Playing it safe is good US insurance

Uncertainty about the American slowdown suggests investors should select companies that offer the prospect of medium-term growth, especially in the insurance and pharmaceuticals sectors.

The market correction of 7.4% in May proved to be quite short-lived and by July the market was again rising. This continued into the third quarter of this year, when American equities experienced their best quarterly performance since 2004. This was achieved in spite of a backdrop of mixed economic indicators, geopolitical tensions and uncertainty about the direction of interest rates.

In August, after two years of raising rates, the Federal Reserve paused in its run of monetary tightening. In maintaining its benchmark interest rate at 5.25%, the Fed acknowledged the deterioration in the housing market and its moderating effect on economic growth. However, at the September meeting, policymakers also restated their concerns about inflationary pressures.

Oil prices hit record highs during the quarter before falling to their lowest levels since February. The short-term effects on the consumer of a lower oil price have been positive, further clouding the picture of a possible consumer-led slowdown.

Towards the end of the quarter the Dow Jones Industrial Average rallied to its second-highest record level, as a rebound in consumer confidence helped to allay worries about a sharp slowdown in growth.

However, recent data suggests that the manufacturing side of the economy is weakening, with manufacturing employment falling by 39,000 and both factory orders and the ISM survey showing sharper declines than forecast. In contrast, the non-manufacturing side of the economy is performing better, and this divergence is sending conflicting messages to the Fed.

Looking at the broad employment picture, unemployment as a whole has fallen to 4.1% and payroll data indicates a rise in employment costs, with unit labour cost inflation for the business sector running at 5.2% year on year.

Company news has continued to be relatively upbeat, with third-quarter earnings coming in ahead of expectations. However, the effects of the housing downturn on the economy have remained a topic of conversation.
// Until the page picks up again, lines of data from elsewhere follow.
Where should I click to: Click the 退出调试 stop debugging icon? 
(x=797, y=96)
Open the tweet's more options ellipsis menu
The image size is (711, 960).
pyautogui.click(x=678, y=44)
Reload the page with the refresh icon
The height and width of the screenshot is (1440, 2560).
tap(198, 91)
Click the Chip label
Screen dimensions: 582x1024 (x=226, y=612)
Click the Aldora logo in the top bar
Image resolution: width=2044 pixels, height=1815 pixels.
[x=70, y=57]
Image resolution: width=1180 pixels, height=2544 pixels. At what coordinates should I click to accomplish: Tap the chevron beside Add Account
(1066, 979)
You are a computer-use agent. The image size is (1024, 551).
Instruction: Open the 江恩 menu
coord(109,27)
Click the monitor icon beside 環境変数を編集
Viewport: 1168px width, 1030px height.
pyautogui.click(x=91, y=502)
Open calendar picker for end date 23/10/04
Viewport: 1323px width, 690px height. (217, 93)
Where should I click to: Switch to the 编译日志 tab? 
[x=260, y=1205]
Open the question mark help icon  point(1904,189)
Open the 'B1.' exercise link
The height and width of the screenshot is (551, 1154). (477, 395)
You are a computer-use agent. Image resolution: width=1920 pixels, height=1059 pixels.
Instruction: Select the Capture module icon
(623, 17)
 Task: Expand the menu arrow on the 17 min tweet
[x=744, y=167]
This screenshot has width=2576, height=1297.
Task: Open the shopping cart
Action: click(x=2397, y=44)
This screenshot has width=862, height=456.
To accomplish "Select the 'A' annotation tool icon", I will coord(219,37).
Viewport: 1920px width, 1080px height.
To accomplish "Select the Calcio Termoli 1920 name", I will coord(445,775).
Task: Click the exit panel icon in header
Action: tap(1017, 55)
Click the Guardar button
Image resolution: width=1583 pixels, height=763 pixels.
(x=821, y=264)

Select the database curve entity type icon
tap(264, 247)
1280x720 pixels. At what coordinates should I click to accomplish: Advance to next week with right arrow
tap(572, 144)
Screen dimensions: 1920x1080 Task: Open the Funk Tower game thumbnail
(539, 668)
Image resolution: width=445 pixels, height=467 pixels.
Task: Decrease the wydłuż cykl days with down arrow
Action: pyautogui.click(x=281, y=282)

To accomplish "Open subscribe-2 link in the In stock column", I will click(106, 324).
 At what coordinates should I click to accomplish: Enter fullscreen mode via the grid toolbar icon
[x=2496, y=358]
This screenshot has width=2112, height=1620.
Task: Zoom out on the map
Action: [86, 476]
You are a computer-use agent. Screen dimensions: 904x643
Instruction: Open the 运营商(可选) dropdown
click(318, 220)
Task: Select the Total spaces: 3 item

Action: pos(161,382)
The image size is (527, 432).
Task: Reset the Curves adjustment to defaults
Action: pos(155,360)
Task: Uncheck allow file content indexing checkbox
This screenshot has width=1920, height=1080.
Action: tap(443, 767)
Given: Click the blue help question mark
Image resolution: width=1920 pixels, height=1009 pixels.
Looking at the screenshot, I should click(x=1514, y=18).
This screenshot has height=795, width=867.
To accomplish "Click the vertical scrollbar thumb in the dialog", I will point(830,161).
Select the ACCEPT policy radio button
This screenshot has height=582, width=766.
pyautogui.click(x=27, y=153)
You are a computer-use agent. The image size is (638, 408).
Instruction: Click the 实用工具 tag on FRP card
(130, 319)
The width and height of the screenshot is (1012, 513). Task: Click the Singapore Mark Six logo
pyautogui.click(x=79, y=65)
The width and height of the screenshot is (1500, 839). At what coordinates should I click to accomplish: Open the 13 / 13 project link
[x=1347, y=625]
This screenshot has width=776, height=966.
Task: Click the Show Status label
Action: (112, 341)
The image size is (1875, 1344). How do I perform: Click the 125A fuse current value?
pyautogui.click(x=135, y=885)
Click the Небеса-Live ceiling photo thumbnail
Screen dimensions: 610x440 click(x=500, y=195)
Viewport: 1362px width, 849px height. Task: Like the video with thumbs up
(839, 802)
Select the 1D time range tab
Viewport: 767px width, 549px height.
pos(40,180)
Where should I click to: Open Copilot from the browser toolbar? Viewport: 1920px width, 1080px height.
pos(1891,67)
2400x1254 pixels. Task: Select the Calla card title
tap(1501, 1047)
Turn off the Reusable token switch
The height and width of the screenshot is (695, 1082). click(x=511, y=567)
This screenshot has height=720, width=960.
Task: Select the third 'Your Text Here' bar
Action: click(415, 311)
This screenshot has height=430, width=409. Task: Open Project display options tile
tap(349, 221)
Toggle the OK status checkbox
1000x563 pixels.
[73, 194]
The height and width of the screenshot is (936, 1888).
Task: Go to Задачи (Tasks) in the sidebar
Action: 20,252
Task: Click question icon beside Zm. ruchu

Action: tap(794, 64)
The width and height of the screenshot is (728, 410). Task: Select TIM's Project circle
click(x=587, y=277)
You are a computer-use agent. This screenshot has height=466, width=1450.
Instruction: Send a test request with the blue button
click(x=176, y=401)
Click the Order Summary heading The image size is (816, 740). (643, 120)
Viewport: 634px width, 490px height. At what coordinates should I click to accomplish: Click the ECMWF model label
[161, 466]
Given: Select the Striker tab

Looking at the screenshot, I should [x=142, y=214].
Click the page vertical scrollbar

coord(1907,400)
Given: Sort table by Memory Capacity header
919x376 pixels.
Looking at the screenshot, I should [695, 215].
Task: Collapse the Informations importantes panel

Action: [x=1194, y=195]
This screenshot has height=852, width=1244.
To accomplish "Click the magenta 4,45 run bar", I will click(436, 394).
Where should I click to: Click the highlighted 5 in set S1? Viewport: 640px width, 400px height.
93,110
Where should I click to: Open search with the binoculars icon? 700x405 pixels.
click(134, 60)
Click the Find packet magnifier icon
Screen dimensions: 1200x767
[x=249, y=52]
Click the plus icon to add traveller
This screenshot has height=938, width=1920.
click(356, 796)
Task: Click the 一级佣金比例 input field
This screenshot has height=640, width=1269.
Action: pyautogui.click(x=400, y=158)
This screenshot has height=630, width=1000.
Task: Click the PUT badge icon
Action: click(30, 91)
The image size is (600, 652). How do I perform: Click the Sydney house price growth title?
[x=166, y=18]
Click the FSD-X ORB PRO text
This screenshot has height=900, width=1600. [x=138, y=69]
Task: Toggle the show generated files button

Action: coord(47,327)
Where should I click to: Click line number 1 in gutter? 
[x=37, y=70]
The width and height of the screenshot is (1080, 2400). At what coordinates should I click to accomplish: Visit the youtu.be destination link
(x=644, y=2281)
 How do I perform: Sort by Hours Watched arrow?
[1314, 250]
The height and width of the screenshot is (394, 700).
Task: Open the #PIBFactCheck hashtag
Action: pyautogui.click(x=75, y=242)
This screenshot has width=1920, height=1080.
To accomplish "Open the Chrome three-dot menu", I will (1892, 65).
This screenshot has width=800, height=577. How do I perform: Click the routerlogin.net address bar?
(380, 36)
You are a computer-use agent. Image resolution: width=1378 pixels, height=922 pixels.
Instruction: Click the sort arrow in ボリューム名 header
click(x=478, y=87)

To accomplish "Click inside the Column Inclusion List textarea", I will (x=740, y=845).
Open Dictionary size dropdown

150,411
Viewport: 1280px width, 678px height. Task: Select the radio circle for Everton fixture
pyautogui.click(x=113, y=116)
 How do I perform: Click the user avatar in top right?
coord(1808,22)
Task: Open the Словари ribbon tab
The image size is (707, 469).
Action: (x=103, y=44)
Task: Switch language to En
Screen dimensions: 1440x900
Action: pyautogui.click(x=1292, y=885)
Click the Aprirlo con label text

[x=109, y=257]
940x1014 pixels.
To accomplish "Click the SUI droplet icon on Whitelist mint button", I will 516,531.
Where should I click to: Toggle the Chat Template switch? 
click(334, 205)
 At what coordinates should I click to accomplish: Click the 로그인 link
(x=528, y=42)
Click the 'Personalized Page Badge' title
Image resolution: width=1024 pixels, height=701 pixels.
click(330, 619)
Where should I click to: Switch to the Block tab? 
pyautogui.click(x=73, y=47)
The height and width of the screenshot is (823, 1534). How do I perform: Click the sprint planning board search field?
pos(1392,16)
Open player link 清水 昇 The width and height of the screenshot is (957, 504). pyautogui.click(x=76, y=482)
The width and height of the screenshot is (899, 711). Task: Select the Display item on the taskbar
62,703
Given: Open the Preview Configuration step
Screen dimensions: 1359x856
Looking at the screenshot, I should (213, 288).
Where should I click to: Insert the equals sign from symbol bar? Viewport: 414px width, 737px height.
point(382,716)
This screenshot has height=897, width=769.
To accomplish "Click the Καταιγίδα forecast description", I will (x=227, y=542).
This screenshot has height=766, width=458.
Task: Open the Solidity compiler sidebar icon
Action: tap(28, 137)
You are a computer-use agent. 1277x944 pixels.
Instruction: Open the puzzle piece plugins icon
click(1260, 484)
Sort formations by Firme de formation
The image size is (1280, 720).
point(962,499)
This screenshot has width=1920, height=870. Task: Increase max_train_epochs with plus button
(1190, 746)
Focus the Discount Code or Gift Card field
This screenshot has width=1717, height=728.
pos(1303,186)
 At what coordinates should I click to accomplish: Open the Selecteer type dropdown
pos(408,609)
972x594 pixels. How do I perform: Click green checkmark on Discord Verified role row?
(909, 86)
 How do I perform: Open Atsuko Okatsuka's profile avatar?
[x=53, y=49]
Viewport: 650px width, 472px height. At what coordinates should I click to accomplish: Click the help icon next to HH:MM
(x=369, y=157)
The International Monetary Fund confirmed the arrival of the forecast housing slowdown in America during the quarter.

The Department of Commerce also reported a 6% decline in housing starts in August, bringing the figure to a three-year low. In addition, the construction of new homes fell to an annual rate of 1.66 million houses, as builders’ inventories touched record highs.

This downturn in the housing market was reflected in sluggish GDP growth, with data for the quarter pointing to an annual rate of growth of 2.6%, compared with 5.6% at the start of the year. Quoted homebuilding stocks within the S&P 500 – the five of which together account for only 0.25% – have all fallen back significantly this year and are now showing signs of bottoming. However, there are increasing signs that the weakness in the housing sector is spreading out to related areas of the economy, with sales of some consumer durables weakening.

The insurance sector, on the other hand, looks strong. As a result of better pricing following last year’s hurricanes and a lack of hurricanes this year, the sector is giving the aggregate earnings growth numbers a significant boost. The sector is set to contribute 43% to the total third-quarter forecast and, looking ahead, this is expected to rise even further, to about 50% in the final quarter of the year.

The recent mid-term elections have delivered a Democrat majority in both the House of Representatives and the Senate. This gives the pharmaceutical sector pause for thought. This is because democrats are usually keen to put pressure on pharmaceutical companies to cut prices forwidely prescribed drugs, as a way of reducing the government healthcare bills.

As a result of the political divide that now exists, it is expected that little significant legislation will pass before the next presidential election in two years’ time.

This situation has historically been good news for the stockmarket. In fact, in the year following the mid-term elections, history would suggest that the market does do well. However, this time around there is the likelihood of an economic slowdown. This has not been seen at this stage in the political cycle before, so we are entering uncharted waters.

It seems clear that we are in a slowing phase, but there is considerable debate raging over how that slowdown will manifest itself and what the eventual pace of economic growth will be into 2007.

In this type of environment it seems sensible to stick to investing in companies that offer the prospect of good medium-term growth that is generated in areas not unduly sensitive to the overall level of economic growth. There is a broad pool of corporate activity from which good companies can be selected and this results season has reaffirmed that there is still strength in many areas.